AscatNGS (now deprecated at the GDC), originally developed by Raine et al (2016) (GitHub page), indicates the DNA copy number changes affecting a tumor genome when comparing to a matched normal sample. See below for a description of the copy number segment and copy number estimation files produced by AscatNGS:

GDC Aliquot: The GDC ID for the aliquot collected from the sample (copy number segment files only).
Gene ID: The gene ENSEMBL ID (copy number variant only).
Gene Name: The gene symbol (copy number variant only).
Chromosome: The name of the chromosome on which the copy number change exists.
Start: The starting position of the copy.
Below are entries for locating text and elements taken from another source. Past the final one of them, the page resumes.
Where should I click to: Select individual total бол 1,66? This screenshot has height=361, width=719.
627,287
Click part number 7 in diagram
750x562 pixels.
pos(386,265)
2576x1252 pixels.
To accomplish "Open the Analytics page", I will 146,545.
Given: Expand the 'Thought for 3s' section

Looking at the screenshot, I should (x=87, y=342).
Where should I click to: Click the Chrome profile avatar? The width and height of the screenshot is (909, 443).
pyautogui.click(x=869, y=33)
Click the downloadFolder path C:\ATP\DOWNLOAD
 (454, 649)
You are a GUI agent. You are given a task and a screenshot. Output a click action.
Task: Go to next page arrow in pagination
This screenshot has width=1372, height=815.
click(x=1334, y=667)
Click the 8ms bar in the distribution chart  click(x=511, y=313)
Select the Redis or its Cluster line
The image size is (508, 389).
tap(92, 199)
End: The ending position of the copy.
Copy Number: The weighted median of the strand copy numbers [9].
Major Copy Number: The greater strand copy number of the two strands of the DNA (copy number segment files only).
Minor Copy number: The smaller strand copy number of the two strands of the DNA (copy number segment files only).
Max. Copy number: The highest copy number for overlapped segment (copy number variant only).
Min. Copy number: The lowest copy number for overlapped segment (copy number variant only).